Ого! По складкам сбоку… аж четыре отдела. Крутотень. Что бы такого найти гадостного, чтобы не сильно завидовать. Ах да, нашла. Цвет детского поноса. Ну прямо в точку. Можно сравнить с молочными ирисками, но лучше первое. Уф! Отлегло.
— Что-то про Палаускаса слишком, — смиренно произнесла Ася.
— … Ага. Если ты и про меня такое напишешь, убью.

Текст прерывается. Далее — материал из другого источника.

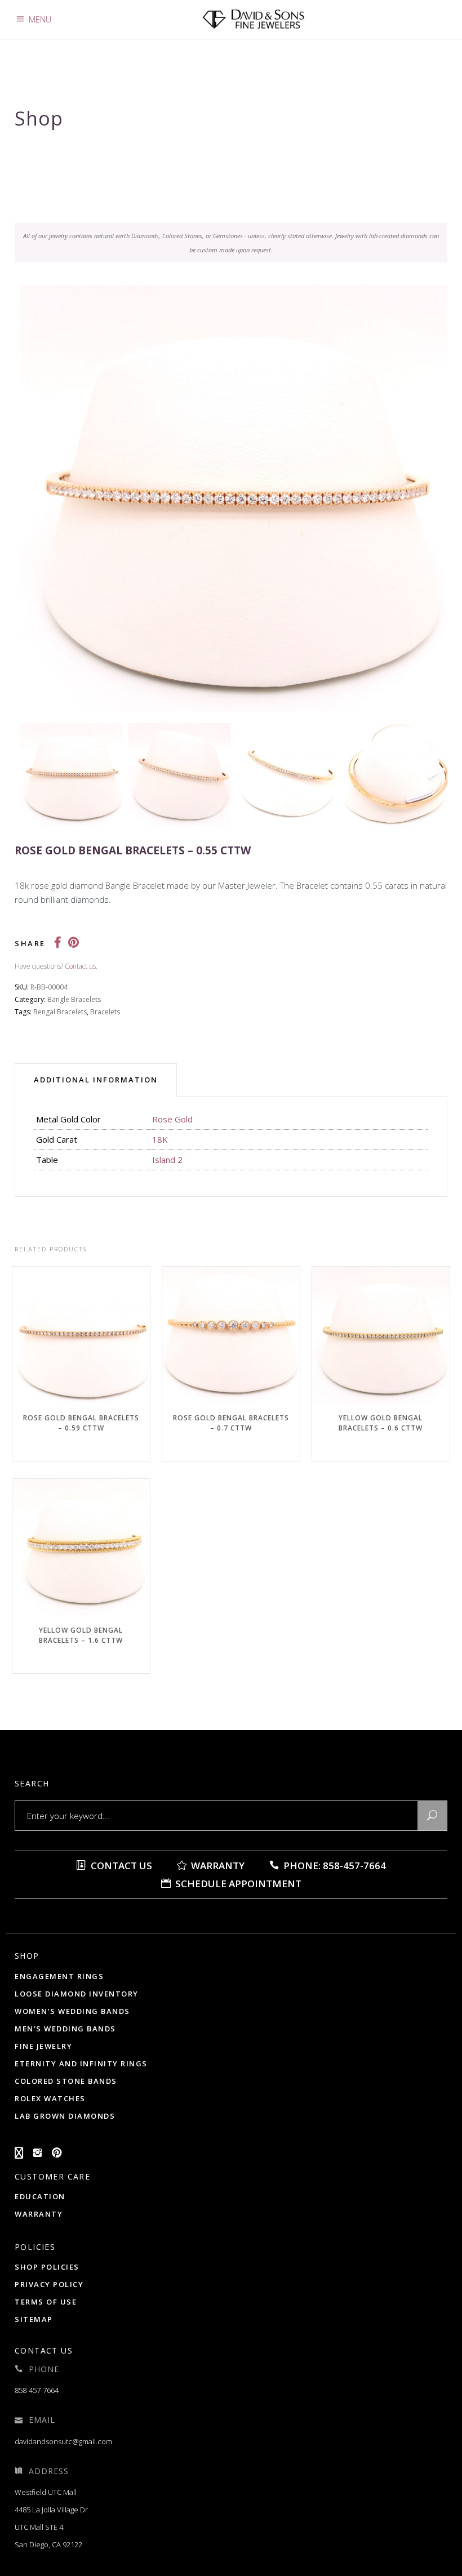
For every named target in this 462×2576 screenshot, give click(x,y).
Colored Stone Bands (66, 2081)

— Вот и я про то же самое. У нас же Палаускас охотник, по тайге мотается, с белками бодается.
— Клево. Только до КВН осталось пара минут, не успею выучить.
— Пой с листа.
— Слушай, Ась, а не свалить бы тебе? Тоже мне, поэтесса нашлась. Мне еще краситься, а ты мне стихи суешь.
— Тогда я всем скажу, что про Палаускаса написала ты. Народное творчество.
— Ладно, — миролюбиво согласилась Рита и забрала листок у Аси, — тра-та-та, аха-ха-ха. Слушай, у тебя тут сплошной детский сад. По горам катается, с белками бодается.
— А если по горам катается, с волками бодается.
— Да хоть с медведями. У них рогов нет. Лучше по горам катается, с оленями бодается…И вообще, зачем ему бодаться с оленями? Он же охотник. Все не то, давай оставим про палас. Добрый мягонький палас…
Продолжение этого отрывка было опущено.